The 7th Annual ACMHE Conference:
Building Just Communities
October 8 – 11, 2015
Howard University, Washington, DC
Proposals accepted through Friday, May 15, 2015
Call for Proposals
The 7th Annual Association for Contemplative Mind in Higher Education Conference will explore contemplative approaches to creating and sustaining just communities: approaches that foster connection while recognizing and honoring difference, with a commitment to the common flourishing of all. These approaches should examine the profound ways in which our social locations within higher education–based on age, gender, sexual orientation, discipline, ability, religion, race, social/economic class, nationality, contemplative tradition–affect and are affected by differing levels of advantage or disadvantage. As we recognize our interdependence and our responsibilities to one another, we can cultivate more ethical, compassionate, and more socially just communities.

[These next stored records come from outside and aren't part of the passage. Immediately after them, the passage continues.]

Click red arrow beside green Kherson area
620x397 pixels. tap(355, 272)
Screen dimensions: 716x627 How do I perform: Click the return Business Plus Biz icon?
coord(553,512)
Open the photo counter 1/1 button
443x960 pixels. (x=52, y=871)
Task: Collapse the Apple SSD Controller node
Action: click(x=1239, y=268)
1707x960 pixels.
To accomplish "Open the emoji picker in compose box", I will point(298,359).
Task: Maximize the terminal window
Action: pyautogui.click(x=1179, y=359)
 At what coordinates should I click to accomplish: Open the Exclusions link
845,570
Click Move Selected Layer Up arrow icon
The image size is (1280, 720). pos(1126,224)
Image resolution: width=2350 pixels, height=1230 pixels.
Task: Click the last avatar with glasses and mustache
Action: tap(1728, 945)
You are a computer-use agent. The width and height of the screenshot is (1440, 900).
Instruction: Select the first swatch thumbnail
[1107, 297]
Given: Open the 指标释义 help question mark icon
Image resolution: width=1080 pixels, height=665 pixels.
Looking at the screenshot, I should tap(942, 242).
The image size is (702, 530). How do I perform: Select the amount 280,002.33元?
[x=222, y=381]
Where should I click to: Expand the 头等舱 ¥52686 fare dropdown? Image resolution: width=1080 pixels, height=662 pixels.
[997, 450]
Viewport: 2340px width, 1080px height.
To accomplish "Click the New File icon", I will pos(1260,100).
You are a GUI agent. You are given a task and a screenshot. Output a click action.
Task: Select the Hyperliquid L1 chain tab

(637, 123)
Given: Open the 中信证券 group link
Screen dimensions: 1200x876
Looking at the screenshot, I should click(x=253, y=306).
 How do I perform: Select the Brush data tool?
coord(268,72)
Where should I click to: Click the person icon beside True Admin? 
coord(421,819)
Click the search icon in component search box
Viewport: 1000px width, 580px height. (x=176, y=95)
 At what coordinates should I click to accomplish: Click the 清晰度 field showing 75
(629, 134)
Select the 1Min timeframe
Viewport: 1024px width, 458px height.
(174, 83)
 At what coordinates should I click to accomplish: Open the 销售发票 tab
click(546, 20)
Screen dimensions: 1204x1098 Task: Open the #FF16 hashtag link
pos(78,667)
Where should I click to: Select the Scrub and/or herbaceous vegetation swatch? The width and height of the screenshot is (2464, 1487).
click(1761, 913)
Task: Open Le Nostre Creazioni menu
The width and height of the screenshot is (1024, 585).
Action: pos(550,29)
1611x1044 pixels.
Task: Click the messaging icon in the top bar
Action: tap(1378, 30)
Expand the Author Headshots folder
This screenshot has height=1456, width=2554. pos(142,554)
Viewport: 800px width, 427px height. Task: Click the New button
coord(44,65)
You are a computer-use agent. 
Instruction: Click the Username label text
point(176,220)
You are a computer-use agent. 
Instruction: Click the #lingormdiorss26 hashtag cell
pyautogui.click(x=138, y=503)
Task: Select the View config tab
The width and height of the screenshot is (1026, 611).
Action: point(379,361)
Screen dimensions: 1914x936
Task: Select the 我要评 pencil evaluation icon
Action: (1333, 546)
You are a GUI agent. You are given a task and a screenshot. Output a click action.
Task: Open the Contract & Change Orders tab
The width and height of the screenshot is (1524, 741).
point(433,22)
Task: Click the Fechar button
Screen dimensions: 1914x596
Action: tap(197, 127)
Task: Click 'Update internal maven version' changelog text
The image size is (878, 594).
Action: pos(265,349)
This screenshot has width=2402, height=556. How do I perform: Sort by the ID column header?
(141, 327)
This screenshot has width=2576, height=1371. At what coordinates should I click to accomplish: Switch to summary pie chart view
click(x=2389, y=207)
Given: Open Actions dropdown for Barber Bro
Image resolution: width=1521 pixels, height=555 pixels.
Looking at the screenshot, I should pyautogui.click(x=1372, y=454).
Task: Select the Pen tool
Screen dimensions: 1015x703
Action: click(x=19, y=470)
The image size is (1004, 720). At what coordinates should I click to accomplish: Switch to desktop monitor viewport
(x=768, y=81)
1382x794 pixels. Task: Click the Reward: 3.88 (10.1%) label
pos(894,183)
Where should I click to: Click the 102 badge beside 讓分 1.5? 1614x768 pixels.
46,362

We often see contemplative approaches as practices focused inward, as forms of self-inquiry and reflection for fostering intrapersonal development. However, we also know that they arise out of and influence broader human relations, developing and sustaining greater interpersonal connection. What is this connection? How can interpersonal connection be nurtured, especially in the service of social justice and the creation of “beloved communities” like those envisioned by Josiah Royce and the Rev. Dr. Martin Luther King, Jr.?
Presentation proposals might address questions such as:
- How can we use contemplative approaches to create beloved community in our institutions of higher education?
- What have social movements (past and present) taught us about building just communities and the use of contemplative practices in creating a just world?
- How can contemplative practices help us honor differences between us, recognizing the sociopolitical dynamics that so often accompany those differences?
- What is the responsibility of contemplative pedagogy with regard to social justice initiatives/movements?
- How can contemplative communities do the work of unsettling oppression, both within the communities and outside of them? How can we be guided by the work of contemplative and spiritually-based communities throughout history?
- How can we inspire students to engage in just community building through contemplative pedagogy?
- How can these initiatives more effectively engage marginalized students?